Ich finde, man muss die Kirche da mal im Dorf lassen. Ich habe nur eine Radeon R9 380 mit 4GB. Wenn ich die Kommentare hier oder in manch anderem Forum so lese, dann reicht die scheinbar gerade um Uralt-Titel in Full HD zu spielen. Tatsache ist, ich habe nur zwei Spiele (bisher) wo die FPS in den mittleren 40ern hängt, bei maximalen Einstellungen (maximale Einstellungen sind höher als die Ultra Standardsettings bei den meisten Spielen). Das eine ist Tomb Raider, das andere Dragon Age: Inquisition. Bei allen anderen Spielen die ich habe, und da sind durchaus Grafikkracher wie Assassin's Creed Unity oder Shadows of Mordor bei, schafft die lahme 380 bei mir locker 60 bis 90 FPS. Es wird sicherlich noch andere Spiele geben, die meine Karte unter die 60FPS drücken, Witcher 3 wahrscheinlich. Aber der Großteil läuft halt absolut flüssig. Und im Zweifel kann man ja auf die höchsten Stufen bei HBAO, VXAO, SSAO etc. verzichten, den Unterschied sieht man in der Regel ohnehin nicht (ich jedenfalls nicht).


----------



## Batze (13. Februar 2017)

> Naja, so mittelprächtige Grafikeinstellungen für aktuelle Spiele. Obere Mittelklasse oder so, das wollte ich.

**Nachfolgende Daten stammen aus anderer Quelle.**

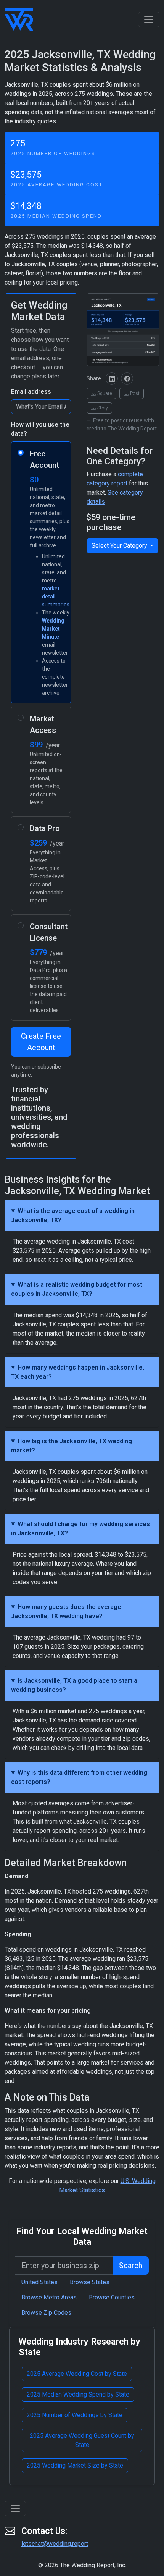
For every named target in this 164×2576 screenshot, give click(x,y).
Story (102, 408)
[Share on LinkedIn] (112, 378)
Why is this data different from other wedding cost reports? (79, 1777)
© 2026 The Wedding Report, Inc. (82, 2565)
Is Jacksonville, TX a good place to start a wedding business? (74, 1685)
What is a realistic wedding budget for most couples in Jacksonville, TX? (76, 1289)
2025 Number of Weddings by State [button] (74, 2415)
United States (39, 2282)
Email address (31, 391)
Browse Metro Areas (49, 2297)
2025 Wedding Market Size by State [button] (75, 2465)
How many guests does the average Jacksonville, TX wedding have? (66, 1611)
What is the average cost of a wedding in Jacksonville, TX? (73, 1215)
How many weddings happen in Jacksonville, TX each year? (77, 1372)
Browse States (89, 2282)
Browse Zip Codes (46, 2312)
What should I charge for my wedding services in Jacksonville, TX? (80, 1528)
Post (135, 393)
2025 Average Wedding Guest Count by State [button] (82, 2440)
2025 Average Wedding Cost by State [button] (77, 2373)
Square (104, 393)
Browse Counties (112, 2297)
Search (130, 2265)
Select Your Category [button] (120, 545)
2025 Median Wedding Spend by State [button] (78, 2394)
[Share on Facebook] (127, 378)
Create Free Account (41, 1042)
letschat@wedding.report (54, 2543)
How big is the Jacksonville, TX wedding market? (71, 1446)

Das schaffst du damit auch locker. Mach dir also keine Sorgen. Das du bei dem ein oder andere Grafikfresser etwas runterschrauben musst sollte klar sein, aber spielen kannst du alles, auch so das die Games noch vernünftig aussehen.


----------



## Zybba (13. Februar 2017)

@Honigpumpe:
Anscheinend hast du deinen Anspruch auf die korrekte Anwendung der deutschen Sprache zurückgeschraubt.
Das finde ich sehr gut!


----------



## Herbboy (13. Februar 2017)

Spiritogre schrieb:


> Ich finde, man muss die Kirche da mal im Dorf lassen. Ich habe nur eine Radeon R9 380 mit 4GB. Wenn ich die Kommentare hier oder in manch anderem Forum so lese,


 also hier hat jetzt an sich niemand irgendwie was in der Art gesagt, was Dein "Kirche im Dorf lassen" auch nur ansatzweise verdient hätte ^^ alle sagen doch "die 1050 ti ist okay" und maximal, dass die vlt eher direkt ne 1060 geholt hätten, wenn man verlässlich mit höheren Details spielen will, und so ne Karte stimmt ja mit Deiner RX 480 überein.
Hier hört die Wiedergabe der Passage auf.